Symbole de notre pays et base de l’alimentation française, le pain joue également un rôle clé sur les théâtres d’opération. Parce qu’en OPEX, le moral des troupes est un élément central et que la nourriture en est un paramètre primordial, ce 16 octobre, « journée mondiale du pain »[1], est l’occasion de faire un point sur la place de ce symbole du made in France en temps de guerre.
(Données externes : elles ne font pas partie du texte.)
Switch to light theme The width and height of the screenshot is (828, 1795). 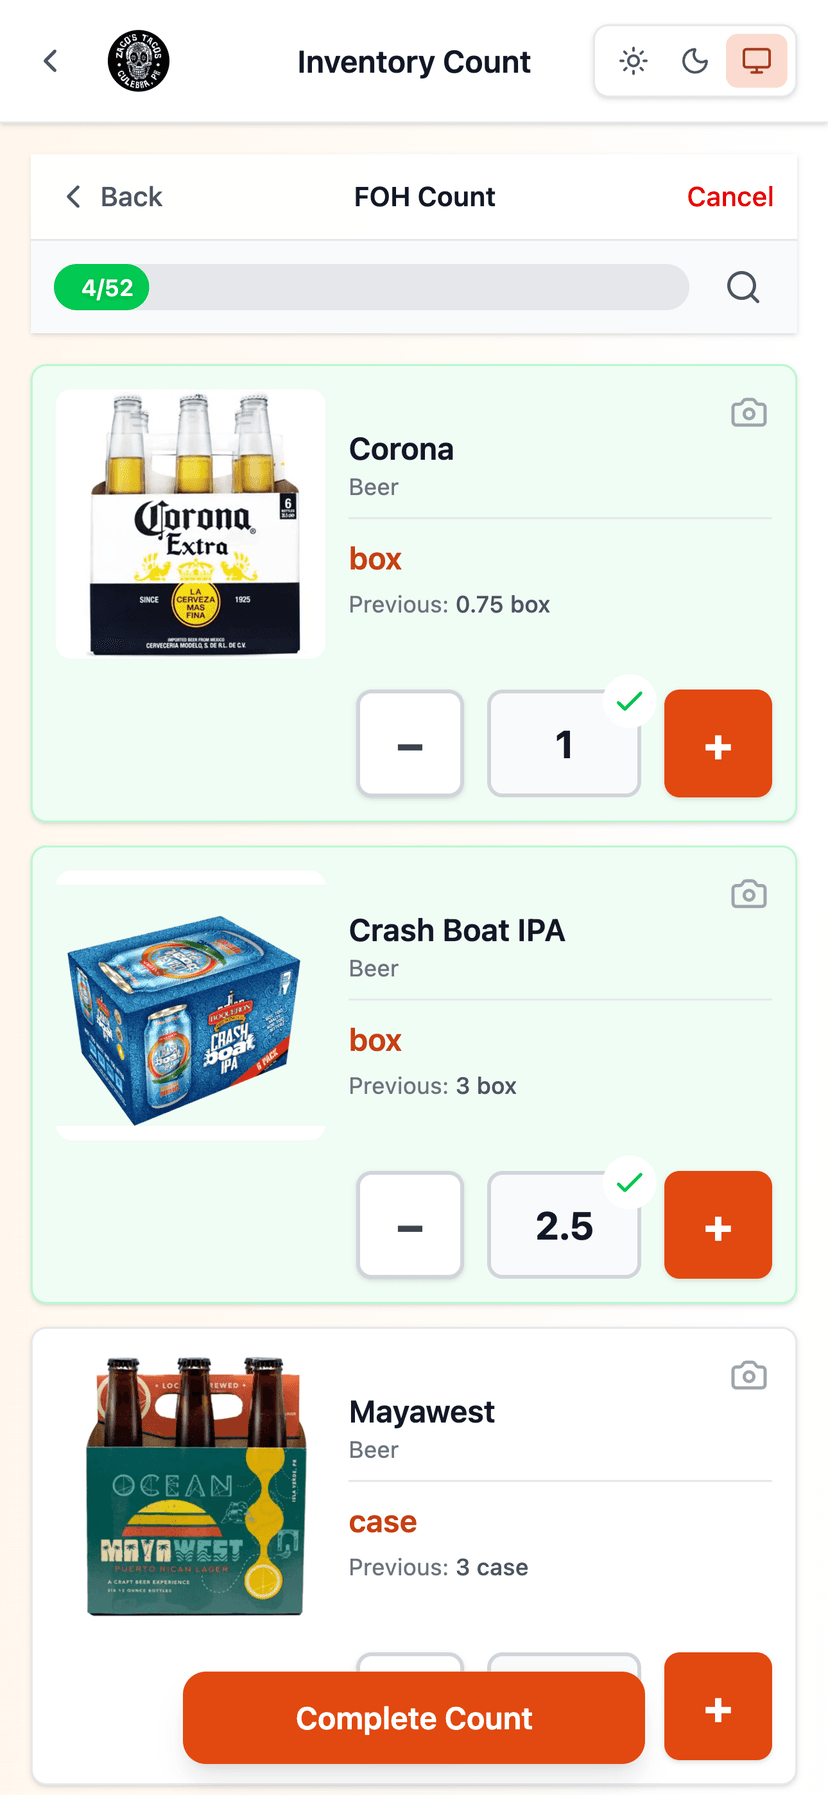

Militaire en opération, dégustant une ration avec du pain fabriqué par l’UMBC en complément ©État-major des Armées
Dans un environnement hostile et difficile, chaque gain en confort permet au soldat d’être plus efficace sur le terrain. Comme le souligne le CRP David[2], « le pain, c’est un peu du pays ». Alors comment accéder à ce « petit bout de France » à l’importance non négligeable lorsqu’on est loin de chez soi ? Sur le terrain, plusieurs modes d’approvisionnement existent :
Ils servent de complément aux rations de combat individuelles réchauffables (RCIR) et aux rations de fête. Empaquetés sous atmosphère modifiée (gaz carbonique et acide propénoïque) dans un emballage étanche, leur date de durabilité minimale (DDM) est de neuf mois. Communément appelés « pains Boulangère », ils remplacent leur ancêtre, le « pain de guerre ». Peu distribués (environ 50 000 sachets par an), leur consommation reste exceptionnelle.
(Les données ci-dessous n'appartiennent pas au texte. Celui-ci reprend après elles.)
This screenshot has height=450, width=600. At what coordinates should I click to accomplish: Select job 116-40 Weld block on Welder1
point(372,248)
Pain de campagne « Boulangère » ©Service du commissariat des armées (CIEC)
Des pains complets au chocolat (DDM de 3 ans) de 60 grammes sont également intégrés aux rations lyophilisées (RIL). 80 000 sachets sont distribués par an au profit de l’OPEX.
La boulangerie de campagne de Gao et les boulangers militaires ©État-major des Armées
Le pain fait donc pleinement partie du quotidien en opération. Afin d’en assurer l’approvisionnement sur le terrain, différents moyens sont mis en œuvre et des personnels spécifiques sont mobilisés. Ces spécialistes opèrent sur les matériels du Commissariat des armées, en particulier des électromécaniciens frigoristes (pour la partie maintenance du matériel) et des spécialistes gestionnaires d’approvisionnement. Enfin, certains personnels ont une double spécialité : ils sont gestionnaires d’approvisionnement et boulangers... Comment sont-ils formés ?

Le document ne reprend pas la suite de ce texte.